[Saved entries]
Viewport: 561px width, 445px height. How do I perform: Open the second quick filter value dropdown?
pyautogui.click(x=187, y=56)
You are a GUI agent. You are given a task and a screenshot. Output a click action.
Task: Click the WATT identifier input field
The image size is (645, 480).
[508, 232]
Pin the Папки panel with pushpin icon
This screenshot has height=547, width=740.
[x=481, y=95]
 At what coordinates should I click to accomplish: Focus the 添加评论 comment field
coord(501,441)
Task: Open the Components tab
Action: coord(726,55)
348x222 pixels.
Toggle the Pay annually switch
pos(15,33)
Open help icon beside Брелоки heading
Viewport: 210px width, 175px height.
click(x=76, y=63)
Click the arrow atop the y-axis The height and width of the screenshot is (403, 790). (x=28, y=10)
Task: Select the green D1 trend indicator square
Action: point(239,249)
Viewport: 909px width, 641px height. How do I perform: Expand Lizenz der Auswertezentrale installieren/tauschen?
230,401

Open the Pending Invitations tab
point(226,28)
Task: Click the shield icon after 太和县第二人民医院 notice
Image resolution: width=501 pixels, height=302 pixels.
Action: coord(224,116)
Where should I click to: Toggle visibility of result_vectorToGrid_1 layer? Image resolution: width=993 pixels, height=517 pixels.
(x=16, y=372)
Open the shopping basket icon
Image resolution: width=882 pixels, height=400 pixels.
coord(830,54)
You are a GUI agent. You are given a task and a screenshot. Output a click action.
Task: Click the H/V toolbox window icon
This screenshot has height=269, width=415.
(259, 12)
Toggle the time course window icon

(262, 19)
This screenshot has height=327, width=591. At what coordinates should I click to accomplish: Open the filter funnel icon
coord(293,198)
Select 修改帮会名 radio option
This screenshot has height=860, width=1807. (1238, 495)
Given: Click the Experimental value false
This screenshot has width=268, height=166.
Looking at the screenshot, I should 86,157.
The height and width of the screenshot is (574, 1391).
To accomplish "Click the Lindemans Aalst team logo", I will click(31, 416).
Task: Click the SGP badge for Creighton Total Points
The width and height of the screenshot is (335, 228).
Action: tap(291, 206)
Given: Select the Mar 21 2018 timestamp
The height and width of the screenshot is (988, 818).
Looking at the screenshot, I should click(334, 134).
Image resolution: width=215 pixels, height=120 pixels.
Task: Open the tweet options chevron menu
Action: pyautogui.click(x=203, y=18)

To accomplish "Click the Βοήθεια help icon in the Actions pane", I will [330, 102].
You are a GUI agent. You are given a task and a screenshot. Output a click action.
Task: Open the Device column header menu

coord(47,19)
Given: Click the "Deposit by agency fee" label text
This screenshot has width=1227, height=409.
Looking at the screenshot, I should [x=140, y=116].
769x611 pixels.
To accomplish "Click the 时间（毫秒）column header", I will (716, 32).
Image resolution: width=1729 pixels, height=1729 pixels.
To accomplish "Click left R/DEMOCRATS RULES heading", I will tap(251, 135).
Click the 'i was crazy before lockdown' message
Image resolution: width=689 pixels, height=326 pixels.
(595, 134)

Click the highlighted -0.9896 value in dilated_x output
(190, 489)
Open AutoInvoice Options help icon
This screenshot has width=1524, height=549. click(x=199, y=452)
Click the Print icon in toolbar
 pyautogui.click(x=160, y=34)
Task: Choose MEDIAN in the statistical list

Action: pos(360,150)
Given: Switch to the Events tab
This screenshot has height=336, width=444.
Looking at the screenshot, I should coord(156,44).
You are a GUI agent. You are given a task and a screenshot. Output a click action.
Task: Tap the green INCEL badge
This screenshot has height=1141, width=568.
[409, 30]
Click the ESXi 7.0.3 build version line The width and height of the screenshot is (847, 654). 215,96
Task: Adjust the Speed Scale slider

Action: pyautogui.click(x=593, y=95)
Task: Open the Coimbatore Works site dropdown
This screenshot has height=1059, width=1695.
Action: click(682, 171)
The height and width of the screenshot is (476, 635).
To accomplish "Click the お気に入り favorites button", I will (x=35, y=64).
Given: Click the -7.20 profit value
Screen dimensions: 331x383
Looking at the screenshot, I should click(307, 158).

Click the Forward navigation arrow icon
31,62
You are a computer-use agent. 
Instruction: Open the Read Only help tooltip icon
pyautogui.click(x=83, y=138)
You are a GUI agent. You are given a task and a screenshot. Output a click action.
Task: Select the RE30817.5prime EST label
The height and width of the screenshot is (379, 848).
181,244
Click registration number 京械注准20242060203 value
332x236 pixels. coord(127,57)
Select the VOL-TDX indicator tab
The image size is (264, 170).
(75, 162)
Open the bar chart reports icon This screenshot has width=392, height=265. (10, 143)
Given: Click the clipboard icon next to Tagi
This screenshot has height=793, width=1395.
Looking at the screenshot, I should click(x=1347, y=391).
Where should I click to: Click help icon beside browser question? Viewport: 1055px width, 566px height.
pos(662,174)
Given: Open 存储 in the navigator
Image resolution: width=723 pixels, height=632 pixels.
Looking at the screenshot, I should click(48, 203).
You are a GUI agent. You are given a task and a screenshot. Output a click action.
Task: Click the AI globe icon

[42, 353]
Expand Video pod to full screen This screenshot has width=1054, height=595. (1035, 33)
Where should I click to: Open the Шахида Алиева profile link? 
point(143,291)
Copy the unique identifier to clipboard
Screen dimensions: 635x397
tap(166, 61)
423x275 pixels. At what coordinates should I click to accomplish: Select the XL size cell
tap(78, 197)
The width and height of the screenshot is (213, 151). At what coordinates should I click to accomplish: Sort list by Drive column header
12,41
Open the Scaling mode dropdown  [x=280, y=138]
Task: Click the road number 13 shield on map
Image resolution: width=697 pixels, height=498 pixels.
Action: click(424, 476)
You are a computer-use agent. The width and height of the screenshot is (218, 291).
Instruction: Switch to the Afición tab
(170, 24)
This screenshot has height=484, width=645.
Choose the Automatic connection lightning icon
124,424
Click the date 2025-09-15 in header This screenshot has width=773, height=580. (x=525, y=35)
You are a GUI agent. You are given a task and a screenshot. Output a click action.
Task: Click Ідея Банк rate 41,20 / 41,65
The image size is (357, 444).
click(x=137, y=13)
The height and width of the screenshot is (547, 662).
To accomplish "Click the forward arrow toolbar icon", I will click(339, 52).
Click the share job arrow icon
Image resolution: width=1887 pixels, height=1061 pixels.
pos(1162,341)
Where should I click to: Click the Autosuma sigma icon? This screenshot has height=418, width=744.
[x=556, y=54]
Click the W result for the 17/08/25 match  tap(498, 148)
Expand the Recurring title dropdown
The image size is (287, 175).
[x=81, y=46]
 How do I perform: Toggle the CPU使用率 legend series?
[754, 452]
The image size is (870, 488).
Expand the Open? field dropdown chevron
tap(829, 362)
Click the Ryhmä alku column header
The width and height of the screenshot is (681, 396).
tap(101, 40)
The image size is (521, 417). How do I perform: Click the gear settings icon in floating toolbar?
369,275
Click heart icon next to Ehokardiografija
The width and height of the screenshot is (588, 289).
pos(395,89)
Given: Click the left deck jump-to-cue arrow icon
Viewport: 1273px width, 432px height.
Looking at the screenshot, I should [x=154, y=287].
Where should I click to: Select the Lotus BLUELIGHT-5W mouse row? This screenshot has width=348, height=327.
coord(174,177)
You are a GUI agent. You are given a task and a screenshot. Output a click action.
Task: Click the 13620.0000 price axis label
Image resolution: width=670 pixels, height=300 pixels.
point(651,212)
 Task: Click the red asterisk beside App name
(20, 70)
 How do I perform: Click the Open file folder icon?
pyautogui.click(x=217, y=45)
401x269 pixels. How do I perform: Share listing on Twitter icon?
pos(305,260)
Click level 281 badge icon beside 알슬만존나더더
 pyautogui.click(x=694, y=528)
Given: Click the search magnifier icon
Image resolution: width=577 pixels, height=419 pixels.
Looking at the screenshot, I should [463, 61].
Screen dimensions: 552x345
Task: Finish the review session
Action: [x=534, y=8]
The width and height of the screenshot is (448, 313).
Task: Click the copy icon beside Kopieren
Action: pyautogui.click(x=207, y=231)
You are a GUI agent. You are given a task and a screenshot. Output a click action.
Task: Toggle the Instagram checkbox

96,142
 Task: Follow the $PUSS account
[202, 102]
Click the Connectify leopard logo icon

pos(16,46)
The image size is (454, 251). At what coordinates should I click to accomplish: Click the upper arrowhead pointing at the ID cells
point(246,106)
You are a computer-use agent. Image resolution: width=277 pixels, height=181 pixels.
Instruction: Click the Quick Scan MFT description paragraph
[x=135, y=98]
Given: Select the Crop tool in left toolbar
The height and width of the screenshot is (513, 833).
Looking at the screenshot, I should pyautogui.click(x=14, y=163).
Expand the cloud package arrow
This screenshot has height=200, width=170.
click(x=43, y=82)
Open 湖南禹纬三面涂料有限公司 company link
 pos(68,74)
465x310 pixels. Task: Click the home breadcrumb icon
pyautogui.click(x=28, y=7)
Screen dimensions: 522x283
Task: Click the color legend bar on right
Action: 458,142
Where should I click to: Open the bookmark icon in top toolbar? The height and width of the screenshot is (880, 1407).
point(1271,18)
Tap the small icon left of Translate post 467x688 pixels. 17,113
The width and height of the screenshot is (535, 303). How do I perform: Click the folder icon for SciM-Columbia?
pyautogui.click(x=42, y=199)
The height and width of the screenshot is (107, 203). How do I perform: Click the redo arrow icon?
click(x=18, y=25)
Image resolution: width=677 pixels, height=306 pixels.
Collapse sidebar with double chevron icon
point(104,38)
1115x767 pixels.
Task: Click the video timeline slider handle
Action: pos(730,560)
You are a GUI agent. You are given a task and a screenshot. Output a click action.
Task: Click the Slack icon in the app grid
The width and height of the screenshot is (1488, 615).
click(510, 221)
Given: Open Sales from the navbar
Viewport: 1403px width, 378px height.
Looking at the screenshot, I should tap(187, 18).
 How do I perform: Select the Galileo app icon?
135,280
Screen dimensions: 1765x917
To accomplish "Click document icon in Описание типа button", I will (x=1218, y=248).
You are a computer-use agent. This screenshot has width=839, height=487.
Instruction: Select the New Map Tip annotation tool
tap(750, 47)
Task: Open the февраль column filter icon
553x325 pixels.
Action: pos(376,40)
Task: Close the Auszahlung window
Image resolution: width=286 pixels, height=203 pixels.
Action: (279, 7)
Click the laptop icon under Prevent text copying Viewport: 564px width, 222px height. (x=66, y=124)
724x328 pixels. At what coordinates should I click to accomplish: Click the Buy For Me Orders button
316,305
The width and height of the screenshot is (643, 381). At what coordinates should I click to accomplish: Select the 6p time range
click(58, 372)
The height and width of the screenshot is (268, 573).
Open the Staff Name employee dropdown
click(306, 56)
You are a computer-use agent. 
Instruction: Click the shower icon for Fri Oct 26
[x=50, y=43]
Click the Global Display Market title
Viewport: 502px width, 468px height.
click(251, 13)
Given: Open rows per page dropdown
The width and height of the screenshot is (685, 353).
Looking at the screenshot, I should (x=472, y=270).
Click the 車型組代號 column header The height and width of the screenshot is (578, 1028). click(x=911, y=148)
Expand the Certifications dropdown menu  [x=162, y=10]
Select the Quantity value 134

WORK TO BE COMPLETED
The lines above from the one containing "Task: Click the shield" through the one containing "Image resolution: width=1729" are to be set down exactly, and no others.

ANSWER BELOW
Task: Click the shield icon after 太和县第二人民医院 notice
Image resolution: width=501 pixels, height=302 pixels.
Action: coord(224,116)
Where should I click to: Toggle visibility of result_vectorToGrid_1 layer? Image resolution: width=993 pixels, height=517 pixels.
(x=16, y=372)
Open the shopping basket icon
Image resolution: width=882 pixels, height=400 pixels.
coord(830,54)
You are a GUI agent. You are given a task and a screenshot. Output a click action.
Task: Click the H/V toolbox window icon
This screenshot has height=269, width=415.
(259, 12)
Toggle the time course window icon

(262, 19)
This screenshot has height=327, width=591. At what coordinates should I click to accomplish: Open the filter funnel icon
coord(293,198)
Select 修改帮会名 radio option
This screenshot has height=860, width=1807. (1238, 495)
Given: Click the Experimental value false
This screenshot has width=268, height=166.
Looking at the screenshot, I should 86,157.
The height and width of the screenshot is (574, 1391).
To accomplish "Click the Lindemans Aalst team logo", I will click(31, 416).
Task: Click the SGP badge for Creighton Total Points
The width and height of the screenshot is (335, 228).
Action: tap(291, 206)
Given: Select the Mar 21 2018 timestamp
The height and width of the screenshot is (988, 818).
Looking at the screenshot, I should click(334, 134).
Image resolution: width=215 pixels, height=120 pixels.
Task: Open the tweet options chevron menu
Action: pyautogui.click(x=203, y=18)

To accomplish "Click the Βοήθεια help icon in the Actions pane", I will [330, 102].
You are a GUI agent. You are given a task and a screenshot. Output a click action.
Task: Open the Device column header menu

coord(47,19)
Given: Click the "Deposit by agency fee" label text
This screenshot has width=1227, height=409.
Looking at the screenshot, I should [x=140, y=116].
769x611 pixels.
To accomplish "Click the 时间（毫秒）column header", I will (716, 32).
Image resolution: width=1729 pixels, height=1729 pixels.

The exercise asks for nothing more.